Tanpa banyak pertimbangan, saya mengiyakan. Masuklah saya ke “korps” editor sebuah penerbit yang sangat produktif. Benar-benar tantangan. Saya langsung diberi naskah buku. Saya tidak tahu cara mengedit buku itu seperti apa. Namun, tantangan harus saya selesaikan. Bertanya menjadi cara membuat saya memahami hal yang saya lakukan sebagai editor.
Seperti halnya ketika awal menjadi guru, menapaki jalan sebagai editor membuat saya banyak belajar. Bukan saja tentang aturan penulisan dan tata bahasa atau membuat kalimat yang efektif dan menarik. Saya juga belajar berempati, memanusiakan hubungan.
Menjadi editor kian memahamkan akan pembelejaran yang berdiferensiasi. Setiap penulis itu unik, baik tipe tulisan maupun karakternya. Dengan begitu, cara saya ngedit tulisan juga tidak sama. Cara saya berkomunikasi dengan setiap penulis tidak bisa dibuat sama. Apalagi ketika diberi tanggung jawab menjadi koordinator editor di mana saya berinteraksi dengan puluhan penulis dan mendistribusikan naskah mereka kepada editor-editor lainnya.
Pertanyaan seputar teknik mengirimkan naskah sampai komplain para penulis harus siap-siap saya terima. Ini membutuhkan kemampuan memahami orang lain. Untungnya, selama menjadi guru yang terkondisikan untuk belajar memahami karakter murid-murid saya dan orang tuanya.

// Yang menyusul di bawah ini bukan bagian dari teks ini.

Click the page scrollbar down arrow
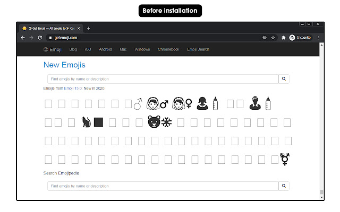This screenshot has width=340, height=212. (321, 197)
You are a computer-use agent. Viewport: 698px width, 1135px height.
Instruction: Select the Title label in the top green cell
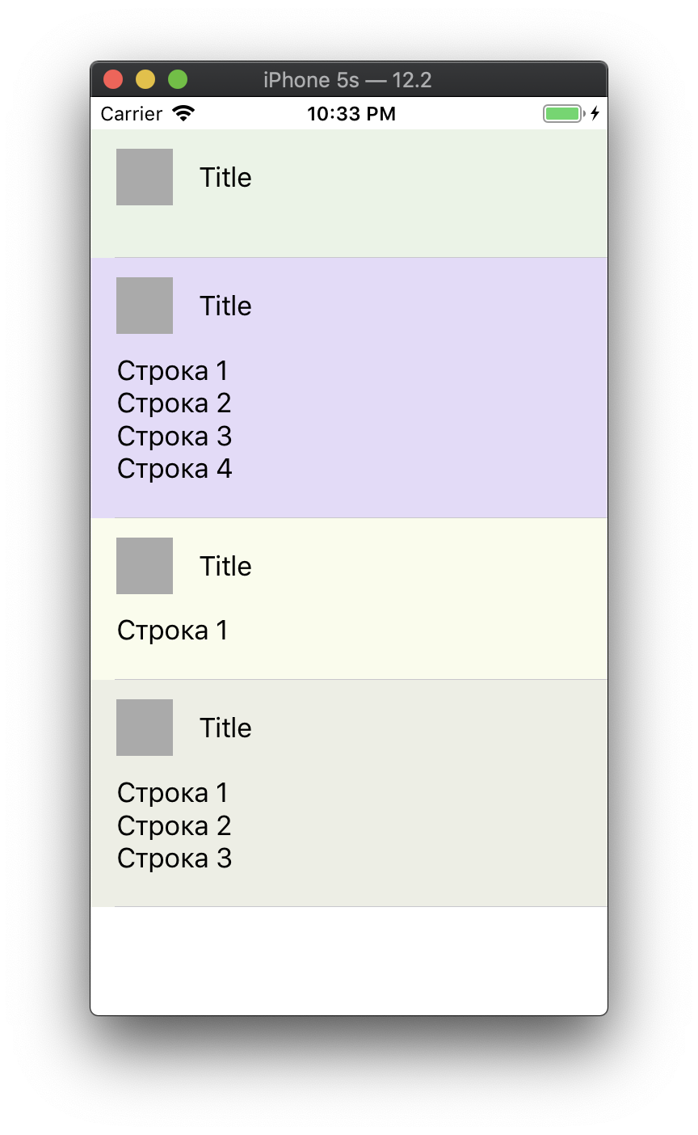[225, 177]

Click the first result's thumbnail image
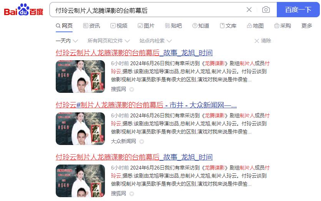click(80, 76)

Bukan hanya soal itu. Hal yang lain yang tak kalah menantang adalah ketika mendapat naskah yang luar biasa. Maksudnya luar biasa energi yang diperlukan untuk mengeditnya. Untuk memahami sebuah kalimat, kadang perlu berulang-ulang membacanya. Ada juga naskah yang hanya satu paragraf panjang dalam satu bab, tidak ada tanda baca atau kalau ada ngaco bukan kepalang, atau cerita yang sudut pandangnya (point of view) berubah-ubah. Pokoknya jadi sarana belajar banyak hal.

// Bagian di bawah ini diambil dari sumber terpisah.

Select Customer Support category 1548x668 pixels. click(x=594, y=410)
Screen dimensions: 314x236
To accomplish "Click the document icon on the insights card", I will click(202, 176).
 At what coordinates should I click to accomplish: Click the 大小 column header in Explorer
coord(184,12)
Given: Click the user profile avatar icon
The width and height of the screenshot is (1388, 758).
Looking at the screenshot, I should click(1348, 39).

Nah, ketika naskah sudah diedit bukan berarti lepas dari “masalah”. Ada saja penulis saya minta direvisi karena menurut dia beberapa kata ada yang salah. Kalau yang begini, saya senyumin saja. Berarti penulis tersebut belum tahu yang benar itu seperti apa. Saya kasih tahu kepadanya bahwa hal tersebut tidak perlu direvisi karena memang sudah sesuai dengan aturan kebahasaan.
Menjadi editor adalah salah satu jalan saya memahami guru yang merdeka belajar. Ada komitmen terhadap tujuan, mandiri dalam cara, dan reflektif. Tujuan menjadi editor sudah saya tetapkan, yakni membantu penulis agar bukunya semakin layak dibaca. Usaha mencapai tujuan tersebut mendorong saya untuk meningkatkan kompetensi penyuntingan. Tidak ada yang meminta atau menyuruh. Saya sadar butuh hal itu sehingga tergerak untuk belajar secara mandiri.
Kualitas hasil penyuntingan saya jadikan bahan refleksi. Tentu saja tidak sempurna, termasuk proses penyuntingannya. Dari ketidaksempurnaan itulah saya beranjak untuk kian berkembang.
Menjadi editor juga membuat saya belajar tentang memanusiakan hubungan, memahami konsep, memilih tantangan, membangun keberlanjutan, dan memberdayakan konteks. Inilah cara saya memaknai perjalanan menjadi editor profesional.